7. Bozma üzerine yapılan yargılama sonucu; Nazilli 1. Ağır Ceza Mahkemesi, 02.06.2022 tarihli ve 2022/107 Esas, 2022/130 Karar sayılı kararı ile sanıkların nitelikli yağmaya teşebbüs suçundan, 5237 sayılı Kanun’un 149 ncı maddesinin birinci fıkrasının (c), (d) bentleri, 35 inci maddesi, 62 nci maddesi ve 53 üncü maddesi uyarınca 6 yıl 6 ay 22 gün hapis cezası ile cezalandırılmalarına, ancak kazanılmış hakları gözetilerek sanıkların sonuç cezalarının 1 yıl 8 ay hapis cezası olarak belirlenmesine ve hak yoksunluklarına karar verilmiştir.

II. TEMYİZ SEBEPLERİ
A. Sanık … ve Müdafinin Temyiz Sebepleri
1.Delil Bulunmadığına,
2.Tanık N.Y.’nin beyanlarının sanık savunmasını desteklediğine,
3.Sanık hakkında 150 nci maddesnin birinci fıkrasının uygulanması gerektiğine,
4.Vesaire,
İlişkindir.

B. Sanık … Müdafinin Temyiz Sebepleri
1.Suçun yasal unsurlarının oluşmadığına,
2.Zamanaşımı süresinin dolduğuna,
3.Vesaire,
İlişkindir.

III. OLAY VE OLGULAR
1. Suç tarihinde hakkında verilen hükmün açıklanmasının geri bırakılması kararı kesinleşen sanık N.Y.’nin azmettirmesi üzerine sanıklar … ve …’nın birlikte, sanık …’nin annesi adına kayıtlı olup kendisinin kullandığı 09 .. … plaka sayılı araçla katılanın .. Kuaför isimli işyerine gittikleri, işyerinde katılana “Biz Hacı’nın yeğenleriyiz, sizin Hacı’ya borcunuz varmış, onun için geldik” dedikleri, katılanın Hacı’ya borcunun olmadığını söylemesi üzerine sanıkların bu kez katılana “Umarız haklısınızdır,ancak hacı doğru söylüyorsa sen bayansın sana nasıl zarar veririz bilemeyiz, ancak bir şekilde zarar veririz, abla tekrar geleceğiz” diyerek onu tehdit ettikleri, daha sonra işyerinden ayrıldıkları anlaşılmıştır.

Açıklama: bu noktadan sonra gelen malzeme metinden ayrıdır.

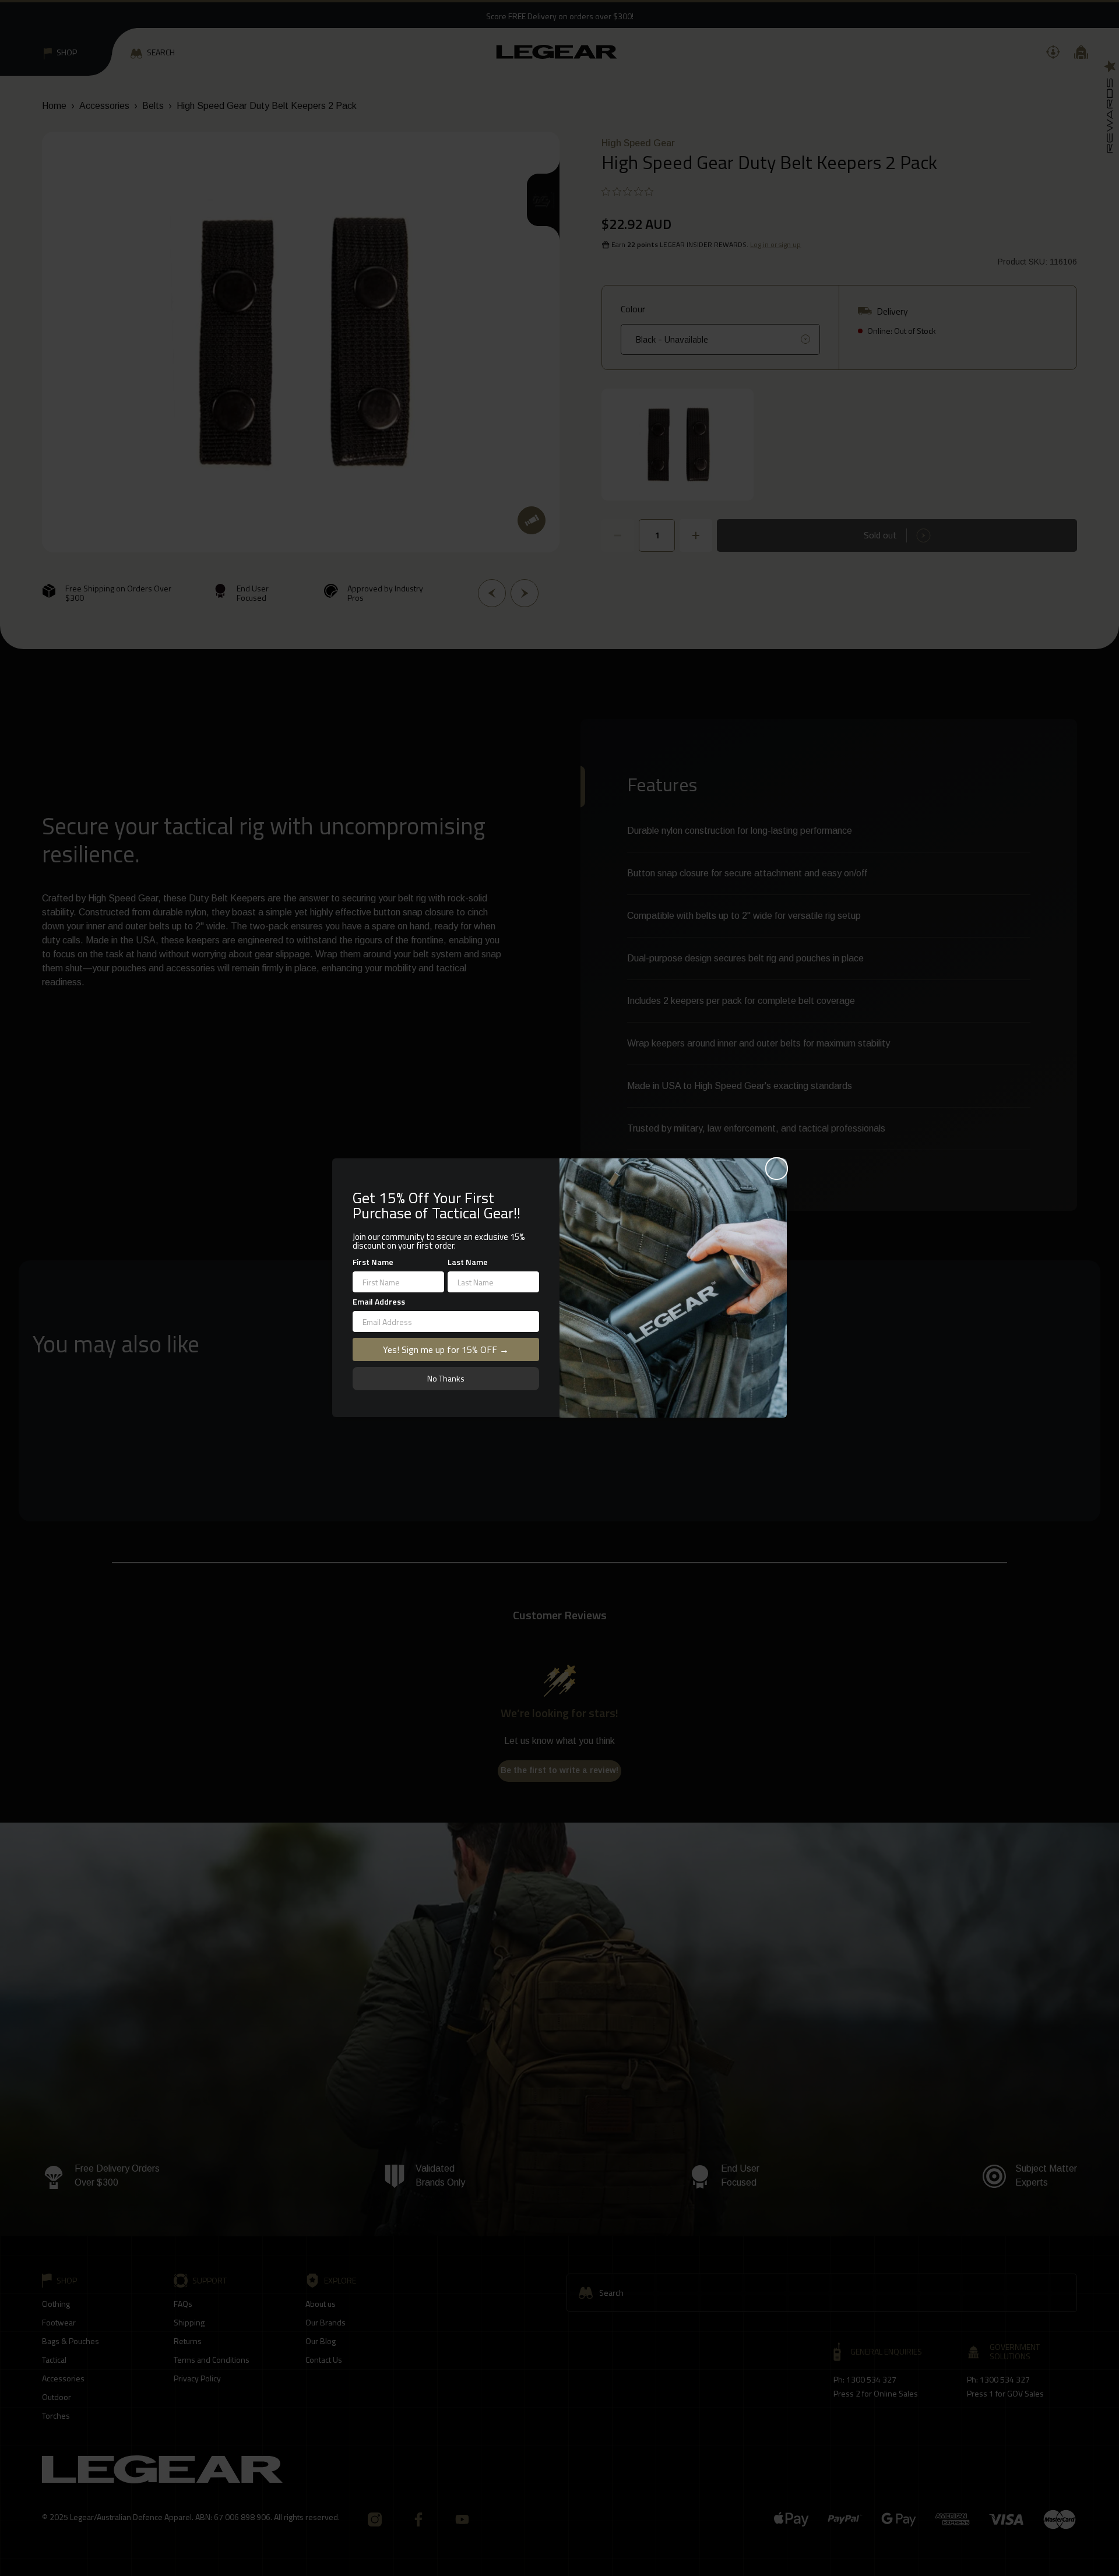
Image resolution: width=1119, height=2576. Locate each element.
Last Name (468, 1262)
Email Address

2. Katılanın iddiasını doğrular nitelikteki tanıklar N.K. ve T.K.’nın anlatımları dosya içerisinde yer almaktadır.

3. Sanıklar savunmalarında suç tarihinde katılanın iş yerine gittiklerini kabul etmekle birlikte katılanı tehdit etmediklerini ifade etmişlerdir.

4. Mahkemece, Hukukî Süreç başlığı altında (6) numaralı paragrafta bilgilerine yer verilen Yargıtay bozma ilâmına uyulmasına karar verildiği belirlenmiştir.

IV. GEREKÇE
A. Sanık … ve Müdafinin Temyiz Sebepleri Yönünden
1. Delil Bulunmadığına Yönelik;
Katılan beyanı, katılan beyanı ile uyumlu tanık beyanları ve Hukukî Süreç başlığı altında (3) numaralı paragrafta bilgilerine yer verilen Yargıtay bozma ilâmı karşısında, sanığın eyleminin sabit olduğu belirlendiğinden, hükümde bu yönüyle hukuka aykırılık bulunmamıştır.

2. Tanık N.Y.’nin Beyanlarının Sanık Savunmasını Desteklediğine Yönelik;
Dava konusu yargılamada; hakkında hükmün açıklanmasının geri bırakılması kararı verilen sanık N.Y. bozma sonrası yargılamada Tanık sıfatı ile dinlenmiş ise de; N.Y.’nin sanıkları azmettirmiş olduğu anlaşılmakla beyanlarına itibar edilmesi mümkün görülmediğinden sanık müdafiinin bu husustaki itirazları reddedilmiştir.

3. Sanık Hakkında 150 nci Maddesinin Birinci Fıkrasının Uygulanması Gerektiğine Yönelik;
Yağma suçları 5237 sayılı Kanun’ un 148, 149 ile 150 nci maddelerinde düzenlenmiştir. Yağma başkasının zilliyetliğindeki taşınabilir malı zilliyetin rızası olmadan faydalanmak amacıyla cebir ve tehdit ile yarar sağlamak maksadıyla alınmasıdır.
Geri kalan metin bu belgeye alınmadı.